REQUIREMENT - Reproduce, word for word, the portion of the Metal Gear Solid article below that lies between "What if there" and "games ever made.", inclusive.

EXTRACTED TEXT -
* * * * *
Metal Gear Solid

The Hind D-stroyed
Not that there aren't any explosions.

   What if there was an action movie that was more than just an excuse to get from one explosion to the next? What if it had a deep, twisting plot that was driven by top-notch acting and an excellent script? And what if you could do more than just watch? This is Metal Gear Solid, one of the most revolutionary adventure games ever made.

   Though most vaults and retrospectives start with the graphics, in this case the music should come first. As any Bond fan can tell you, music is crucial in building the kind of atmosphere that spy movies depend on, and the KCE Japan Sound Team along with "Tappy" created a musical signature phrase for protagonist Solid Snake that's every bit as memorable as 007's. The in-game music is appropriately subdued and tense, befitting a game which relies so much on subtlety. Consisting of mostly understaed percussion, the music is only atmospheric until you're spotted, at which point the pace picks up and the beat becomes a little more staccato. The only real problem is the general lack of diversity--though there are three separate variations on the main "infiltration" theme, it's hard for anyone but the most attentive listener to tell the difference. When new themes are introduced, however, such as "Mantis' Hymn" or "Enclosure," their striking change of pace augments the music's effectiveness. Finally, in an era when more and more games feature vocal pieces over the closing credits, such as "Small of Two Pieces" in Xenogears and "I Am The Wind" from Castlevania: Symphony of the Night, Metal Gear Solid's "The Best Is Yet To Come" remains one of the most haunting and least overblown vocal arrangements in a videogame.
* * * * *
DATA FOR ANALYSIS -
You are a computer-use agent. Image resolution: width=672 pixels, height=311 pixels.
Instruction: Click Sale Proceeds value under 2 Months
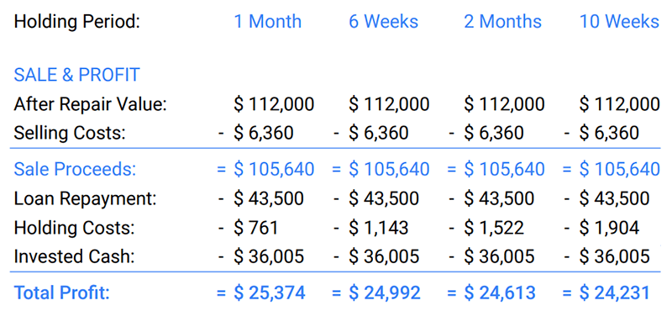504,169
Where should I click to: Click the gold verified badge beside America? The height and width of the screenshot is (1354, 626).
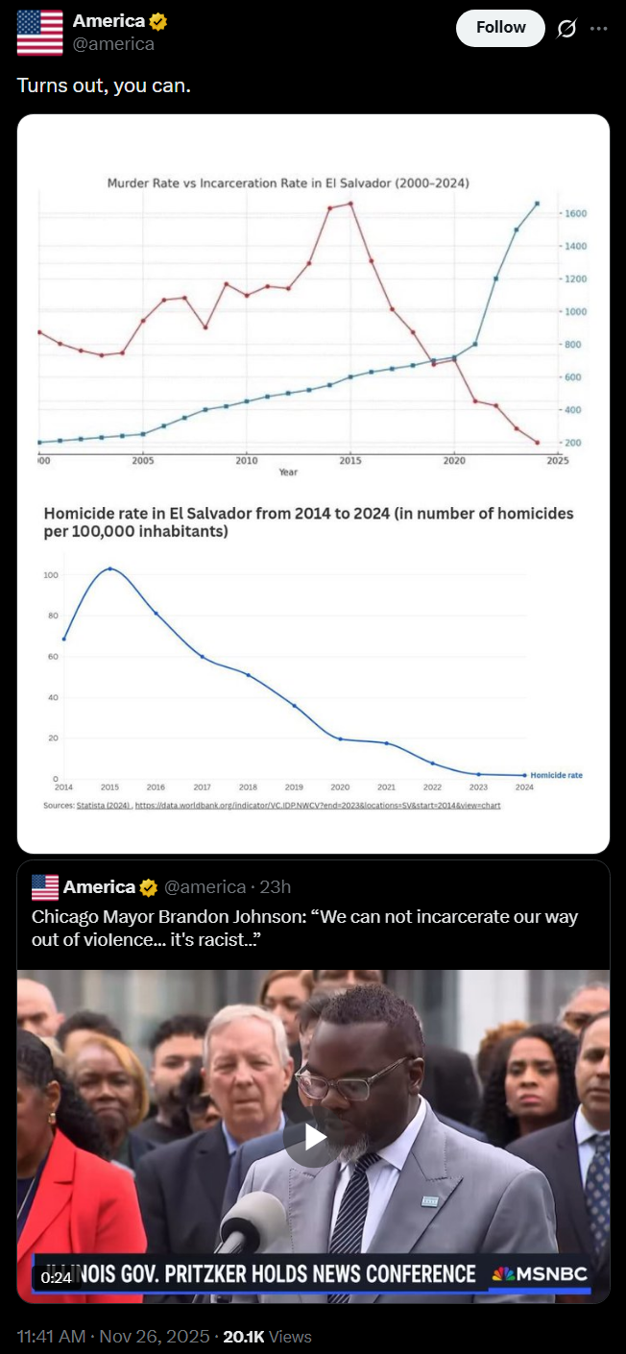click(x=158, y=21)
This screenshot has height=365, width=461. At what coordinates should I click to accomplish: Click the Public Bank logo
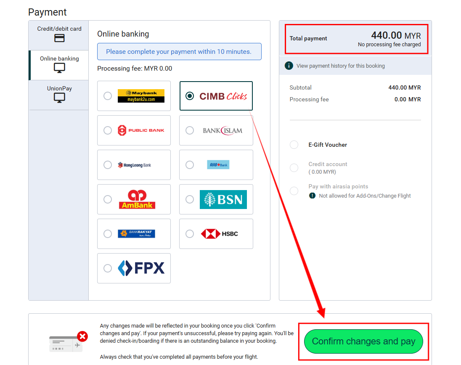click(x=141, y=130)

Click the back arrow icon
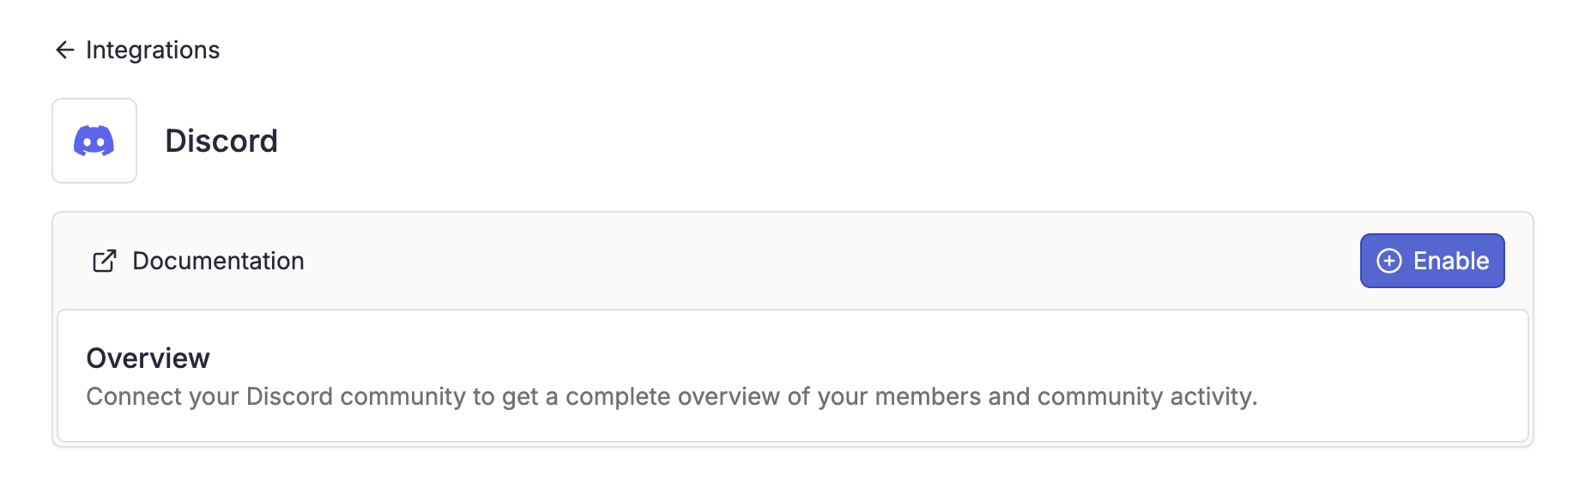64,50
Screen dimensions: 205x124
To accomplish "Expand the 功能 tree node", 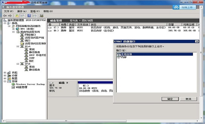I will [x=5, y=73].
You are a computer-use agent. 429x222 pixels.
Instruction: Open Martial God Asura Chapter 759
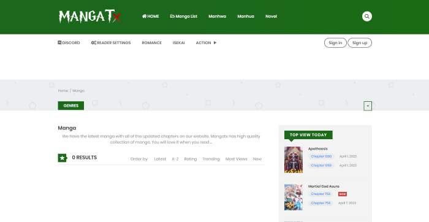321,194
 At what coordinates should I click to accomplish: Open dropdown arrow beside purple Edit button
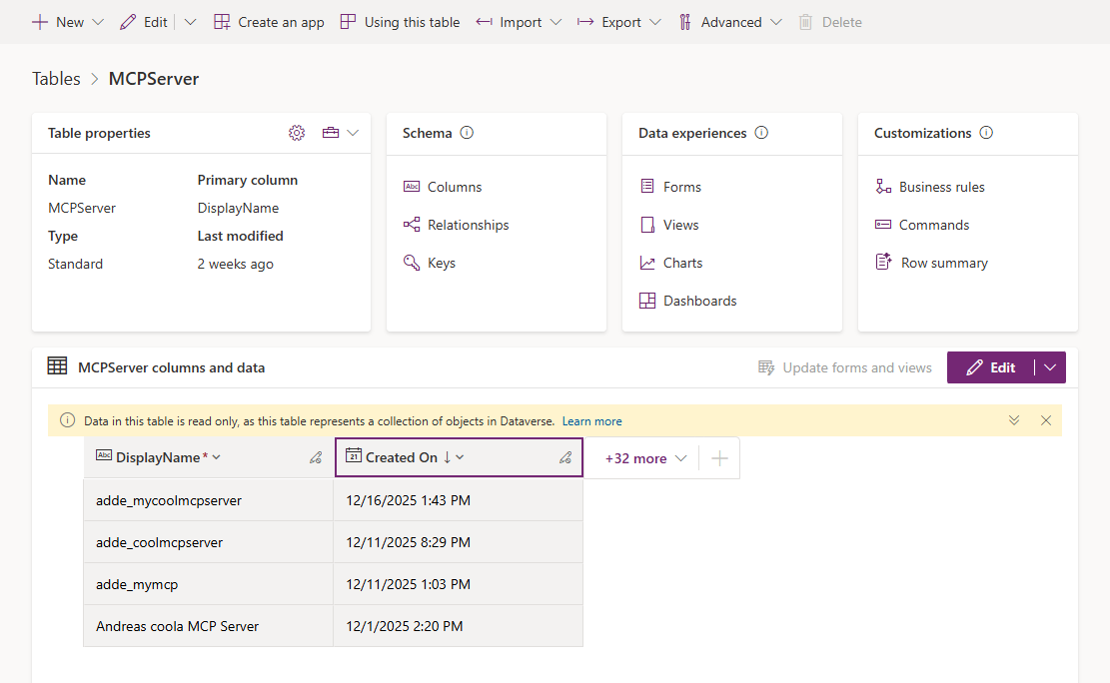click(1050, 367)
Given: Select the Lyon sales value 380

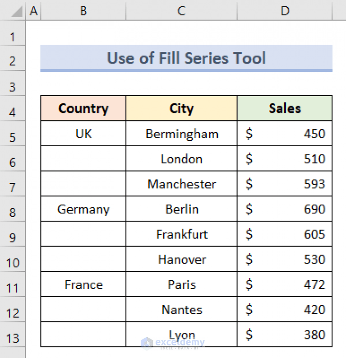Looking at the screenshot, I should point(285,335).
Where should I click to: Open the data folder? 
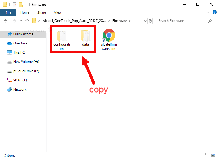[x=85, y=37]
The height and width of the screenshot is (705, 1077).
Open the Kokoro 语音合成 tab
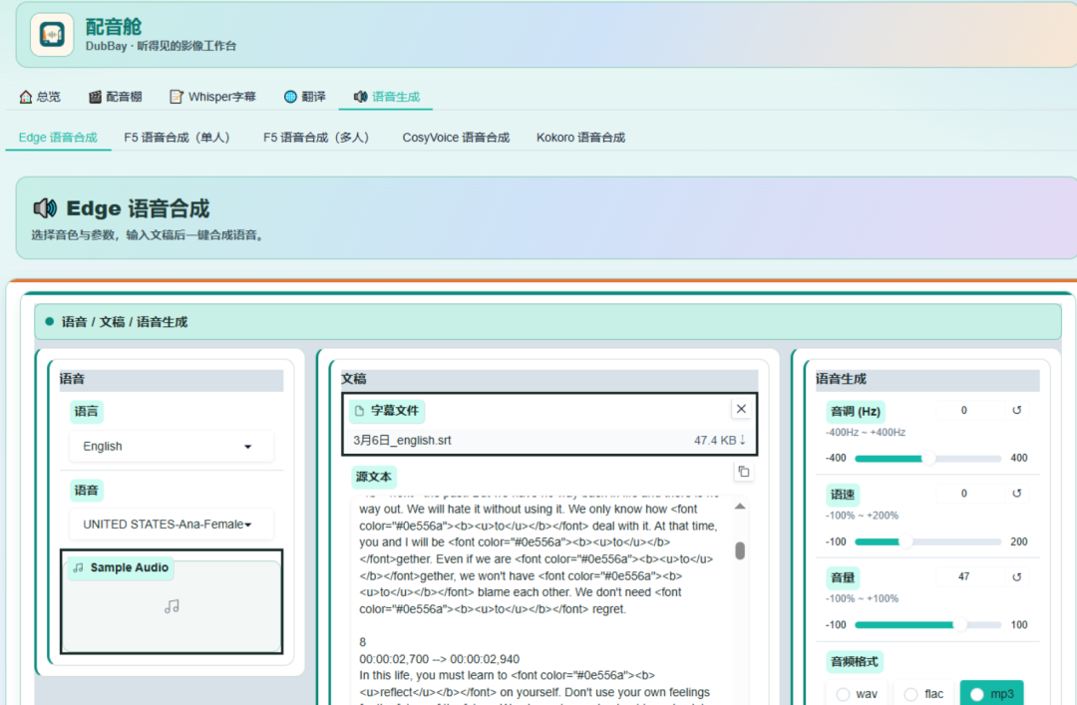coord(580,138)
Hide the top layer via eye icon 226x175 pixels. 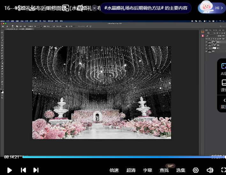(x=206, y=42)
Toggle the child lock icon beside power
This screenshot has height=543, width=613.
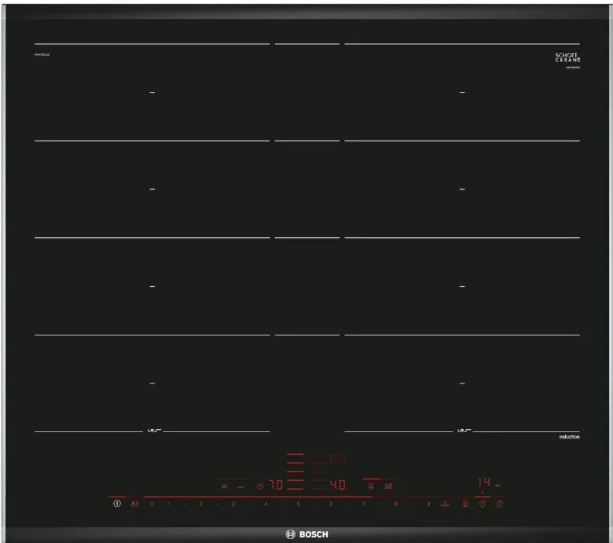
* * * * *
EXERCISE OUTPUT -
What if there was an action movie that was more than just an excuse to get from one explosion to the next? What if it had a deep, twisting plot that was driven by top-notch acting and an excellent script? And what if you could do more than just watch? This is Metal Gear Solid, one of the most revolutionary adventure games ever made.